Since I started making music for money, I seem to have become less interested in making music for myself. As demands fly in and clients slap me with ridiculous deadlines, I’m starting to treat my music like more of a chore than a hobby. This is probably why you’re seeing less from me these days.
I know what you’re thinking, “you’re profiting from your music, you should be proud!” The thing is, once you start working for somebody else, you’re doing exactly that. I’m given a film to work on and a specific (usually minimal) amount of time to produce a track and video. Doesn’t matter if the film sucks. I’m getting paid so I need to make it work. This is usually the point where whatever passion I once had flushes right down the toilet.

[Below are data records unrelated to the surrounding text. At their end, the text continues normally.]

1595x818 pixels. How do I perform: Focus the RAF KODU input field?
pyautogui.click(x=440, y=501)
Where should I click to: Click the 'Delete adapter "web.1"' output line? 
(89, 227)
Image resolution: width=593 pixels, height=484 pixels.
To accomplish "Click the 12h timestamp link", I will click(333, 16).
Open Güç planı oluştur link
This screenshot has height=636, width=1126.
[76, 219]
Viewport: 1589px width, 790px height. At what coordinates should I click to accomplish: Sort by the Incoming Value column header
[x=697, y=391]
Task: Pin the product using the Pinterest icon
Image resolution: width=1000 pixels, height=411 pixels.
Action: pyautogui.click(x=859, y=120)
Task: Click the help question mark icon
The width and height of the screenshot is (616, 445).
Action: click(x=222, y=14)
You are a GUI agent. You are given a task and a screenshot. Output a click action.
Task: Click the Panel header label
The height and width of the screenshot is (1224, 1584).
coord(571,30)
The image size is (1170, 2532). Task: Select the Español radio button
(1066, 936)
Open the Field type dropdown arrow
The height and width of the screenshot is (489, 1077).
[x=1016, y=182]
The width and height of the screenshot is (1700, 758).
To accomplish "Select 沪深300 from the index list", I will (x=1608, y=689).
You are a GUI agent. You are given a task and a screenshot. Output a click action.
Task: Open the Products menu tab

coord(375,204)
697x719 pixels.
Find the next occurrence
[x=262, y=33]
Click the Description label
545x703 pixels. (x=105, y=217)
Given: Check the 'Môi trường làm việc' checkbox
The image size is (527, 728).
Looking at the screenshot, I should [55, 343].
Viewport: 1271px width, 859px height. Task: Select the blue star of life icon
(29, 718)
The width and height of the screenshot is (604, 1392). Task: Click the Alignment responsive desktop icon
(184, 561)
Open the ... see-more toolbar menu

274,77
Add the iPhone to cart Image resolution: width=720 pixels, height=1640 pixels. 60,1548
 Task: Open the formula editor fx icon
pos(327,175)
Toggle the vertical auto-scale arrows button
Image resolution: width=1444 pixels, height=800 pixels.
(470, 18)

This is how business and art collides. Again, I’m not sure if I should be mixing them together. They’re two forces of very different natures. I didn’t wake up one day and think “Right, I’m going to start a track called Alice and it’s going to land several million views around the web”. I sat down on my own time with my own enthusiasm, and happened to be in the right zone at the right time.
Making a stellar track is like having a conversation with a stranger, sometimes it merrily rolls along, other times it’s like pushing a square wheel up hill. When I’m making music out of my own passion and the juices go down, I just bid it a farewell and catch up with it next time. However, when I’ve got a deadline next Monday and a giant investor expecting gold, I need to get cracking. Ever tried continuing a dead conversation with a stranger? That’s right, it doesn’t get better.
So I say again, hmm! I’m not sure where things are going right now. I fear one day I’ll have to make a choice. Do I sell my passion for money? Do I stay at home and keep panning the gold? Time will tell.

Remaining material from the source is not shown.